## Your objective
If a line contains "The height and width of the screenshot is (416, 913).", it is the last one to write out; begin with the first line of the records and copy each exactly.

──────── Data listing ────────

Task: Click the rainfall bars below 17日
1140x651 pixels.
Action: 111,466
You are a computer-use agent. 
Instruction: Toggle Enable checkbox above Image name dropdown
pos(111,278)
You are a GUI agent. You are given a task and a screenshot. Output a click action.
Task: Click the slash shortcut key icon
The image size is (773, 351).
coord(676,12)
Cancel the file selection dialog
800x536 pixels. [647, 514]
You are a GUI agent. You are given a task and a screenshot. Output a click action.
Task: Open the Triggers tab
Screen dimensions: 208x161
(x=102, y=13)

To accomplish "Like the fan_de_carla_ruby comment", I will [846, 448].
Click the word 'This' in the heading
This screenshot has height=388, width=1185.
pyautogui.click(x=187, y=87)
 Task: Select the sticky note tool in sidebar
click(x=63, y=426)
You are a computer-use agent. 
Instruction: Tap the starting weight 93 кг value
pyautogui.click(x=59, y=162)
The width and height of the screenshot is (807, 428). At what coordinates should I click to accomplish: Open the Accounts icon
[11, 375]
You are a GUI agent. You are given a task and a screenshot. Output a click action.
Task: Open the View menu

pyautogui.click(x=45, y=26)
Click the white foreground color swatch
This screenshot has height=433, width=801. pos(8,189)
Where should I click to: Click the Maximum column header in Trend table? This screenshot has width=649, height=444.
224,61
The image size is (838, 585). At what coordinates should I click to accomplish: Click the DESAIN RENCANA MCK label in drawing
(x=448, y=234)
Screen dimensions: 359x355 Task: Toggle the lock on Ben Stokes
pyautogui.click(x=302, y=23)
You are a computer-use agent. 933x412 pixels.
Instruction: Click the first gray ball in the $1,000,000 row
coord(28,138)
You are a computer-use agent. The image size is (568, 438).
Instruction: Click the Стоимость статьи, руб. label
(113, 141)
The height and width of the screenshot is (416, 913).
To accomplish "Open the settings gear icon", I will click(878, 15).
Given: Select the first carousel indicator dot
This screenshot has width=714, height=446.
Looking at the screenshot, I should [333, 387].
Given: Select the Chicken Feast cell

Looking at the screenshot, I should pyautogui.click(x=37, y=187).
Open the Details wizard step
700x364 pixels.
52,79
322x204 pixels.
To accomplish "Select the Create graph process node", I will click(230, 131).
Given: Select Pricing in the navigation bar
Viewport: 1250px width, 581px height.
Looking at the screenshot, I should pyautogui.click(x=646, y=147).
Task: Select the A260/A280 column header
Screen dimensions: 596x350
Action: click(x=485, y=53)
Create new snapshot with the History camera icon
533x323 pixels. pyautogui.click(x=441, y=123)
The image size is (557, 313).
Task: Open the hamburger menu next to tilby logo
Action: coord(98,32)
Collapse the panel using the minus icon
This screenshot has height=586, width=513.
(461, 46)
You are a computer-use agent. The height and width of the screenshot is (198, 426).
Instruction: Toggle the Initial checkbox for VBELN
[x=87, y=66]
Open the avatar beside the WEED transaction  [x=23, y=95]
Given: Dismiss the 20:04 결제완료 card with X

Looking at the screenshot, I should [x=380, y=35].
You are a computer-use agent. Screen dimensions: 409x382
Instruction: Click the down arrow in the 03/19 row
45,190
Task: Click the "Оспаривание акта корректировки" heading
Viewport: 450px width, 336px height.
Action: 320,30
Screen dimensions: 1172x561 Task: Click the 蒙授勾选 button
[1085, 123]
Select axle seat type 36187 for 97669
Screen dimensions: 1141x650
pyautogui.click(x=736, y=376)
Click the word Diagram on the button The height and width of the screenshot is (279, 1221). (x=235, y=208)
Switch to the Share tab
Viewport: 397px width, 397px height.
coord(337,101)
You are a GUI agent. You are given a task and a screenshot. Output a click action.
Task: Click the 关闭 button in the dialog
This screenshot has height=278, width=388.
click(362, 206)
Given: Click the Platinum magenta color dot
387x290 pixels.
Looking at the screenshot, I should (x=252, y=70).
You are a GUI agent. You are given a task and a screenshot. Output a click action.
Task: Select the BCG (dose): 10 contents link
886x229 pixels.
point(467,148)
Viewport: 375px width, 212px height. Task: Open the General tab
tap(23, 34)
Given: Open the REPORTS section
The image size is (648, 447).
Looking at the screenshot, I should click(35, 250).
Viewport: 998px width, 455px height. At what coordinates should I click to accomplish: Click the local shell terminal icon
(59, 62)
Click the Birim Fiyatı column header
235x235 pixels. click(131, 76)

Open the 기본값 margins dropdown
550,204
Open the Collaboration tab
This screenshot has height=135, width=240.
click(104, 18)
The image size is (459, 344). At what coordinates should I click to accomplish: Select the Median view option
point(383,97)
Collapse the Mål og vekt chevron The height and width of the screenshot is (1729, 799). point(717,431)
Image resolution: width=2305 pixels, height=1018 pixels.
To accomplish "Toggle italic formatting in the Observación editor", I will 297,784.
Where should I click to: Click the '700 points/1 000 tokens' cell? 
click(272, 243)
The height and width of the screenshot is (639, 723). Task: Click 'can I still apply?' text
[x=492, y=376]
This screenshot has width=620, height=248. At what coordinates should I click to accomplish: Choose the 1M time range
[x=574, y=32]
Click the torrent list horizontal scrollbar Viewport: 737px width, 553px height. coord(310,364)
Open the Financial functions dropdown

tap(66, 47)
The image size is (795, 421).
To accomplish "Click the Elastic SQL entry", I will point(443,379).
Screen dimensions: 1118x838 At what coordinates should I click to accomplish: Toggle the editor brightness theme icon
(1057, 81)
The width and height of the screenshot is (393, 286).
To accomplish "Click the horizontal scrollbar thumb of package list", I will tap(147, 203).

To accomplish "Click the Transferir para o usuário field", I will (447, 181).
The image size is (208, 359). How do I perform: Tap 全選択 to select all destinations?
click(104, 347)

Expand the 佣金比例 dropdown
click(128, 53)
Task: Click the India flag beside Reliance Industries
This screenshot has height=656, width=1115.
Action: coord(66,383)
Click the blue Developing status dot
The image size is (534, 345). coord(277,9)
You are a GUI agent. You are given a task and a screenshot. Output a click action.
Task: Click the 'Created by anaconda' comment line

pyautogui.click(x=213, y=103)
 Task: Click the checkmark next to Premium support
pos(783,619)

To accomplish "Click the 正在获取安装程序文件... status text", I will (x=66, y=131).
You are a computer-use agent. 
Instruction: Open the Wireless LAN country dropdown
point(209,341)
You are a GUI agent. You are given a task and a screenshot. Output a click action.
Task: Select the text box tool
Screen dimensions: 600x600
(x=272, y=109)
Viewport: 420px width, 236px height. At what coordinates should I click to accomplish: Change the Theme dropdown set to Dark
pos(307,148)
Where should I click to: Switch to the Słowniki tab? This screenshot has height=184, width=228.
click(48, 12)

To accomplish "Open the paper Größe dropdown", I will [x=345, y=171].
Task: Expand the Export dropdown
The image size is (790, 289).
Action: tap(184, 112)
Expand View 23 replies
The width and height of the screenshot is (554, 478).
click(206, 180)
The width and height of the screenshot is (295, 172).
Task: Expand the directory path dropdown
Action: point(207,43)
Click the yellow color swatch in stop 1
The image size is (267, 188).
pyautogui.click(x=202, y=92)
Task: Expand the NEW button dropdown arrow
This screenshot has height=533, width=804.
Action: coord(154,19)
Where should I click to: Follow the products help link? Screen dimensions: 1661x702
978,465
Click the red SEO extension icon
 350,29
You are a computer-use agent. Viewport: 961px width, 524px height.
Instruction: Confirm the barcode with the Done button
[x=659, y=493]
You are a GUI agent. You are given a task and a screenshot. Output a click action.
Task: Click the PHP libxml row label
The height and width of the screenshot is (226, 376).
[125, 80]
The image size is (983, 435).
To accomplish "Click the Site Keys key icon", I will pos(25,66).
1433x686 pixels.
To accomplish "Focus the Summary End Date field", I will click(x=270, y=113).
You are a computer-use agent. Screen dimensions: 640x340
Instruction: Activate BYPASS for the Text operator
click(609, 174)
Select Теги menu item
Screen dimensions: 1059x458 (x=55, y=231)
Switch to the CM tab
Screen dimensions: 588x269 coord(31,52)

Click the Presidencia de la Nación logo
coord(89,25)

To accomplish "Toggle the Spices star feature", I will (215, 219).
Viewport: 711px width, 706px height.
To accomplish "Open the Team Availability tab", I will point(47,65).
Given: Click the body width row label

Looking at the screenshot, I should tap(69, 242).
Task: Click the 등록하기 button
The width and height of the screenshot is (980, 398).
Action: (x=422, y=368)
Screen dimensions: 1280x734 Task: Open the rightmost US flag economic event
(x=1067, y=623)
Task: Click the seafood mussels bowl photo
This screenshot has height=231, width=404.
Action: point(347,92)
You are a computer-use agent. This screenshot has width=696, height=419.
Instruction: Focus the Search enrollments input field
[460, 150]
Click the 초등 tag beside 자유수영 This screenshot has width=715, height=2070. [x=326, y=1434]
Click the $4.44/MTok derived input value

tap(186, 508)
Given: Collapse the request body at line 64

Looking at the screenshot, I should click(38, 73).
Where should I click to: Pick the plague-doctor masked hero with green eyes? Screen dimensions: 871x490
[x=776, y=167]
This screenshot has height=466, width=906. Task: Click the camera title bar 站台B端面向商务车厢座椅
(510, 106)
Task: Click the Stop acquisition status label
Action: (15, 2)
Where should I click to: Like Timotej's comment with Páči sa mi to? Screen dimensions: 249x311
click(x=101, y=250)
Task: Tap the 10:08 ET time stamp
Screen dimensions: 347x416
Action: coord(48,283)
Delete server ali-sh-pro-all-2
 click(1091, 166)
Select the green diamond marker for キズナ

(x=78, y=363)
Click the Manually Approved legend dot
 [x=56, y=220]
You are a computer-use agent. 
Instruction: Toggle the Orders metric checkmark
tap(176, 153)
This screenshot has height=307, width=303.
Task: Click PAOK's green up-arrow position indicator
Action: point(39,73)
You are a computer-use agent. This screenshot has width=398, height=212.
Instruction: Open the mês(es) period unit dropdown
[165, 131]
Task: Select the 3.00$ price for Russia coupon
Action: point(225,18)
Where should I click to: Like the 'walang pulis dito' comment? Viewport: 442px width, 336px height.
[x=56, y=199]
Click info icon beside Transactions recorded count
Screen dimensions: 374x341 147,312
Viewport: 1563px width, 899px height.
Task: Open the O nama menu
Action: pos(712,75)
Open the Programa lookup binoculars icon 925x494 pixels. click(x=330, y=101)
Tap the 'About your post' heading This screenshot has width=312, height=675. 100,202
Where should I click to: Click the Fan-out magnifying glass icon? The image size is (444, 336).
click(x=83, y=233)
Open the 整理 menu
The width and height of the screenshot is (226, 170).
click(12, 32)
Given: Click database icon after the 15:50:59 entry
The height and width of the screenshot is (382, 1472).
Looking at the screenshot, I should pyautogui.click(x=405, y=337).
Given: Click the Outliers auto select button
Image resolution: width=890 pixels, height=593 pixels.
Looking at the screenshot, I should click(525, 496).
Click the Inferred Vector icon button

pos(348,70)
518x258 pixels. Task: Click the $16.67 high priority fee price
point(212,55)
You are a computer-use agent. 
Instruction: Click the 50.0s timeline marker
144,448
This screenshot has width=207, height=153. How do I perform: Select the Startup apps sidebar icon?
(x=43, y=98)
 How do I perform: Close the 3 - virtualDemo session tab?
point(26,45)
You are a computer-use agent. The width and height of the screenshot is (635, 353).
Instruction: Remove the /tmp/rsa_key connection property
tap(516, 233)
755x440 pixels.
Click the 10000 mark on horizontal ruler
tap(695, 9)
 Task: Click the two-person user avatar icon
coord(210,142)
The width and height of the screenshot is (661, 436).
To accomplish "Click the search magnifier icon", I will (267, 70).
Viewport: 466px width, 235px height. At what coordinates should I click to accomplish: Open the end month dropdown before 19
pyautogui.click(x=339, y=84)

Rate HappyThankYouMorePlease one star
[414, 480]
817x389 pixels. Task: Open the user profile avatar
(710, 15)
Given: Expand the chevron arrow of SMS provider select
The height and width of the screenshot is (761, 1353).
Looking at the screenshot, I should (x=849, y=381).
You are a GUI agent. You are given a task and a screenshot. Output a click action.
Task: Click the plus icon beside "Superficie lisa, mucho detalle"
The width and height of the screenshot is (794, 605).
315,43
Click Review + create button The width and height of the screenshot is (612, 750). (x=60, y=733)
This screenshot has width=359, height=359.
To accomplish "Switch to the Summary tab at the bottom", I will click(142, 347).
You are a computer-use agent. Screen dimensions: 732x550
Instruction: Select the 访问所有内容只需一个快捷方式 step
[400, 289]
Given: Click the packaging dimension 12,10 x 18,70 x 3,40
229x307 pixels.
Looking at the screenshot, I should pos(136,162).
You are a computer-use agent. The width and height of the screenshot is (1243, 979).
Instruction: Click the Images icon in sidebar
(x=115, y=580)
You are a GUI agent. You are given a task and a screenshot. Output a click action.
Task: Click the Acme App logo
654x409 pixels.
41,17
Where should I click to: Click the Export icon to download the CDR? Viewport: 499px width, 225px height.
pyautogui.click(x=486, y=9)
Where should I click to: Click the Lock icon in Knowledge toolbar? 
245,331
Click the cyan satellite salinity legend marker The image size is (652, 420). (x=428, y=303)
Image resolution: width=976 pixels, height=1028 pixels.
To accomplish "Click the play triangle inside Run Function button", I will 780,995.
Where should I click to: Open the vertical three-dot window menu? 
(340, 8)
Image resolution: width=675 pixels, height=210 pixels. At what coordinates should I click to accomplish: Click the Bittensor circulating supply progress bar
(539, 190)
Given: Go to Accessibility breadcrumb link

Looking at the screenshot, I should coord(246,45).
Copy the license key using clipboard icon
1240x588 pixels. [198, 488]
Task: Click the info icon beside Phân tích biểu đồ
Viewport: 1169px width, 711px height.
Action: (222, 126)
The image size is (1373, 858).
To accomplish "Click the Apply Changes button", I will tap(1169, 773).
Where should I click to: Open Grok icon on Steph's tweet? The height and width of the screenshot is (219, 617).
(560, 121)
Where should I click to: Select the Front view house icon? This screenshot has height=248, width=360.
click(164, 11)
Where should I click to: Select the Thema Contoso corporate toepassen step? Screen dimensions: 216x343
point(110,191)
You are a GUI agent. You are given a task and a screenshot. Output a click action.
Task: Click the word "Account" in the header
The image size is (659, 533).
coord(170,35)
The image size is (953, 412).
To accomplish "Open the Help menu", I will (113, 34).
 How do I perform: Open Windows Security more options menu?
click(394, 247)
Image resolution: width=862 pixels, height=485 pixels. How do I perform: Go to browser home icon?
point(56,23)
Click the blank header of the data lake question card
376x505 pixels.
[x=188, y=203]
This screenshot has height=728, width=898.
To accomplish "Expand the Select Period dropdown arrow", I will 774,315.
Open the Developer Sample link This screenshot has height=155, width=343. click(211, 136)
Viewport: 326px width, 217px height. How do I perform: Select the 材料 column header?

────────

## Task result
Task: Click the rainfall bars below 17日
1140x651 pixels.
Action: 111,466
You are a computer-use agent. 
Instruction: Toggle Enable checkbox above Image name dropdown
pos(111,278)
You are a GUI agent. You are given a task and a screenshot. Output a click action.
Task: Click the slash shortcut key icon
The image size is (773, 351).
coord(676,12)
Cancel the file selection dialog
800x536 pixels. [647, 514]
You are a GUI agent. You are given a task and a screenshot. Output a click action.
Task: Open the Triggers tab
Screen dimensions: 208x161
(x=102, y=13)

To accomplish "Like the fan_de_carla_ruby comment", I will [846, 448].
Click the word 'This' in the heading
This screenshot has height=388, width=1185.
pyautogui.click(x=187, y=87)
 Task: Select the sticky note tool in sidebar
click(x=63, y=426)
You are a computer-use agent. 
Instruction: Tap the starting weight 93 кг value
pyautogui.click(x=59, y=162)
The width and height of the screenshot is (807, 428). At what coordinates should I click to accomplish: Open the Accounts icon
[11, 375]
You are a GUI agent. You are given a task and a screenshot. Output a click action.
Task: Open the View menu

pyautogui.click(x=45, y=26)
Click the white foreground color swatch
This screenshot has height=433, width=801. pos(8,189)
Where should I click to: Click the Maximum column header in Trend table? This screenshot has width=649, height=444.
224,61
The image size is (838, 585). At what coordinates should I click to accomplish: Click the DESAIN RENCANA MCK label in drawing
(x=448, y=234)
Screen dimensions: 359x355 Task: Toggle the lock on Ben Stokes
pyautogui.click(x=302, y=23)
You are a computer-use agent. 933x412 pixels.
Instruction: Click the first gray ball in the $1,000,000 row
coord(28,138)
You are a computer-use agent. The image size is (568, 438).
Instruction: Click the Стоимость статьи, руб. label
(113, 141)
The height and width of the screenshot is (416, 913).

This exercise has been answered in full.